PASSAGE PROVIDED
Discuss the various aspects of heat press technology. Transfer paper, inks, plastisol transfers, vinyl cutters, printers, commercial usage, durability, suppliers, etc.
I just heat press a 100% polyester (tote bag) using a technic print transfer paper (with picture image). The inside of the bag got stuck together and the image did not imprint plus I couldn't peel the paper off - can anyone tell me where did I went wrong? What temperature should I use and the time?
It doesn't sound like you will be able to get the transfer hot enough to work on the poly bag. (That's why the backing stuck)
If you hate to give up, and have some bags to burn, here are a few things to try.
Take a bag and cut it into strips for testing, do the same with a few transfers.
You need to determine what the melting time/temp is for the bag. Lower the temp to 300 F and press 2 strips of poly bag together for 6 seconds, then inspect. Did it melt? If not, try a second pair for 8 seconds (then 10, 12 etc until you get the melting problem).
Take your temp up to 325 F and start again. You should be able to get an idea of how long you can safely press the poly at each temp range. When you get to 400 F you won't have much dwell time at all.
Now you must determine what the min. time/temp is for your transfer to stick to the bag and still peel properly (hot peel). Do a similar test, this time pressing a strip of transfer to a strip of poly bag, keeping under your max time/temps that you discovered above.
You might be able to use a lower temp but longer dwell time or a higher temp with a very short dwell time.

WHAT IS ASKED
(1) In the heat press thread, at what temperature and for how many seconds should the first pair of polyester strips be pressed in the melting test?
(2) In the rows, retype the stretch from the line containing "Task: Close the" through the line containing "point(703,330)", leaving out the pictures.
The rows that come next have no connection to the heat press thread.

RECORDS FOR THE TASK
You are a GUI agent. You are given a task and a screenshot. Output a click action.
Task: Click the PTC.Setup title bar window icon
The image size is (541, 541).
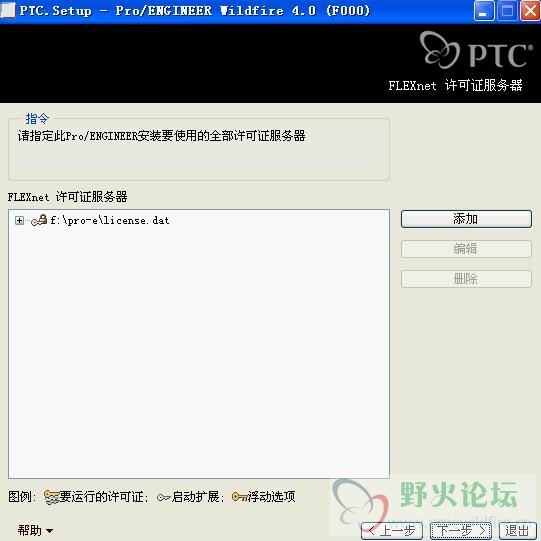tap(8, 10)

---

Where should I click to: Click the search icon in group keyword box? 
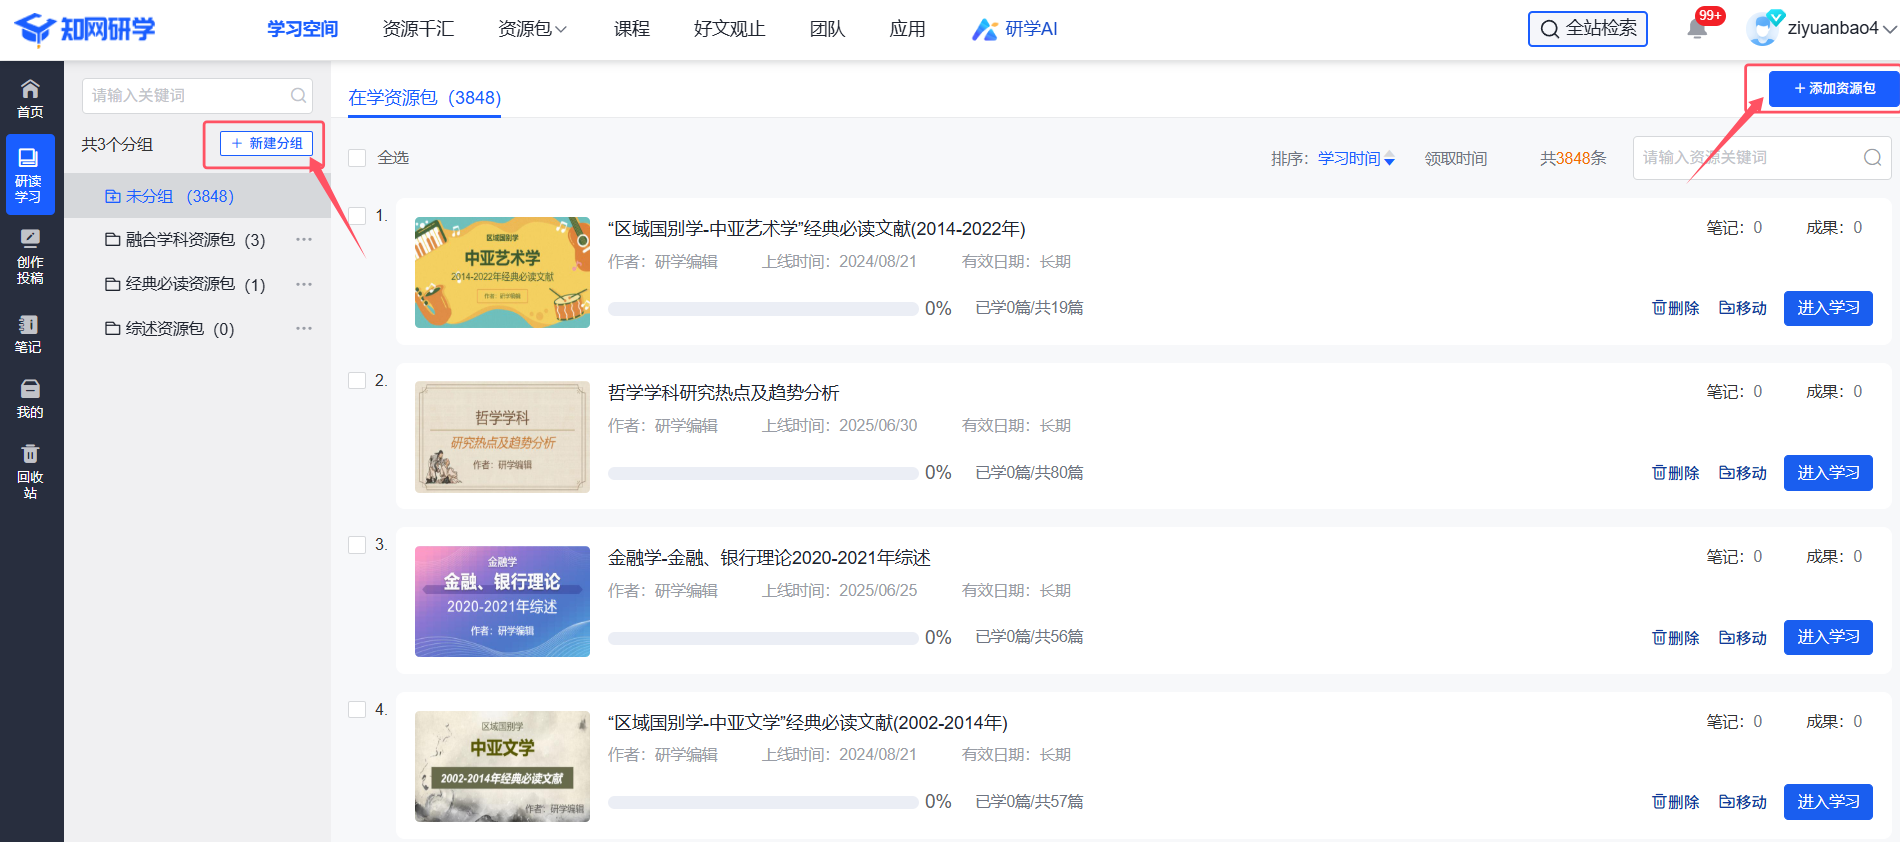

--

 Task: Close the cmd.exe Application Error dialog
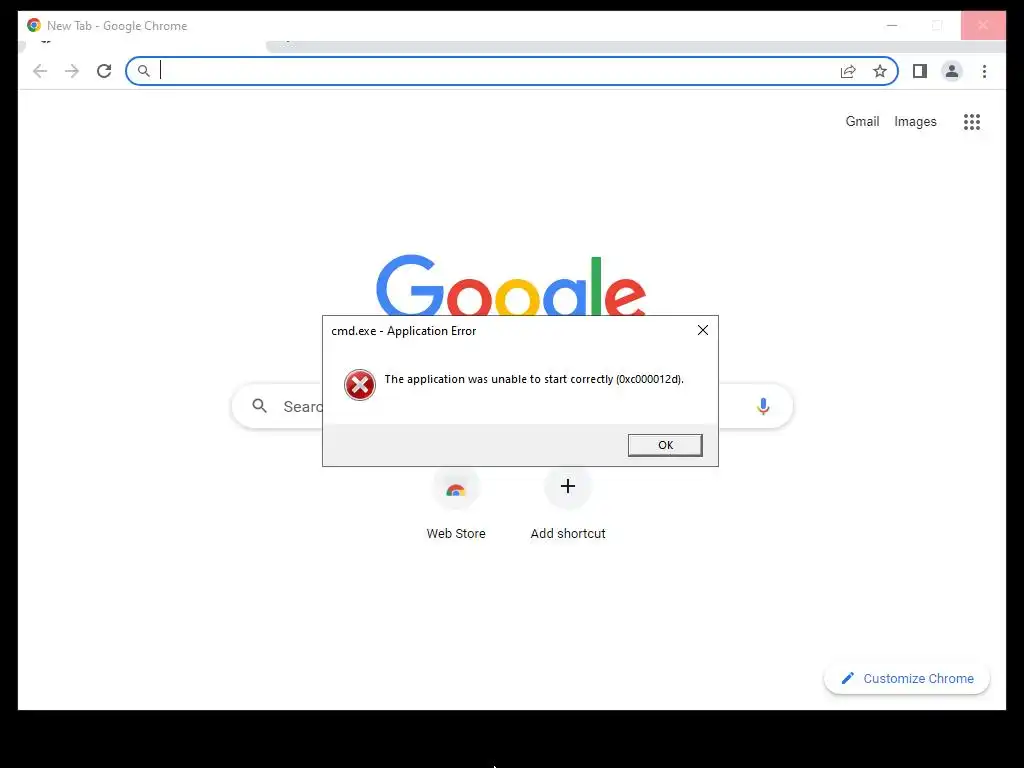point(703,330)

THE REPLIES
(1) 300 F for 6 seconds.

(2)
 Task: Close the cmd.exe Application Error dialog
point(703,330)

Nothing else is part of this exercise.